Instruction 1
Repeat the part of the records that opens with the line containing "Tap the kitchen counter in the LDK" and closes at the end of the records, with both ends included.

Text excerpt
.....
← Back to Research

Overview

Native compression, delta updates for thread replies, and efficient binary encoding for SMTP.

Problem Statement

SMTP is inefficient: - Base64 encoding adds 33% overhead - No compression (email threads repeat quoted content) - Binary attachments bloated - No deduplication for forwarded messages

Goals

  1. Native SMTP compression (gzip/brotli)
  2. Delta encoding for thread replies (only send new content)
  3. Deduplication for attachments and forwarded messages
  4. Backward compatible with legacy MTAs

Proposed Solutions

1. SMTP Extension: COMPRESS

EHLO msgs.global
250-msgs.global
250-SIZE 52428800
250-COMPRESS GZIP BROTLI
250 HELP

COMPRESS BROTLI
220 Compression active

[All subsequent SMTP commands/data compressed]

2. Delta Encoding for Threads

X-Thread-Delta: true
X-Thread-Base-Message-ID: <original@msgs.global>
Content-Transfer-Encoding: delta

[Only new content, not quoted text]

3. Attachment Deduplication

Content-Disposition: attachment; filename="report.pdf"
.....
Entries supplied
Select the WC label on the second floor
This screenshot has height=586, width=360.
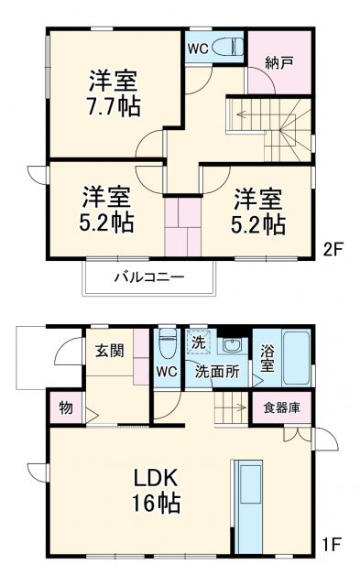198,47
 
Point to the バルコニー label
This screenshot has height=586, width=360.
149,276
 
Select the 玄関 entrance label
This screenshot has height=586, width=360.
109,351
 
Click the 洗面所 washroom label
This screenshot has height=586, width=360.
216,372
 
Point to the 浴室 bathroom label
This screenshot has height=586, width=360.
265,356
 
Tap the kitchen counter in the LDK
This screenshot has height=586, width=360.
249,503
.....
Instruction 2
Using the page on SMTP efficiency, decide whether each statement agrees with it. Answer yes or no for each, and quote the deciding words. (a) Base64 encoding adds 33% overhead. (b) The proposed COMPRESS extension offers only gzip. (c) Delta encoding for thread replies sends the quoted text along with the new content.

Exercise solution 1
Tap the kitchen counter in the LDK
This screenshot has height=586, width=360.
249,503

Exercise solution 2
(a) Yes: "Base64 encoding adds 33% overhead"
(b) No: "250-COMPRESS GZIP BROTLI"
(c) No: "[Only new content, not quoted text]"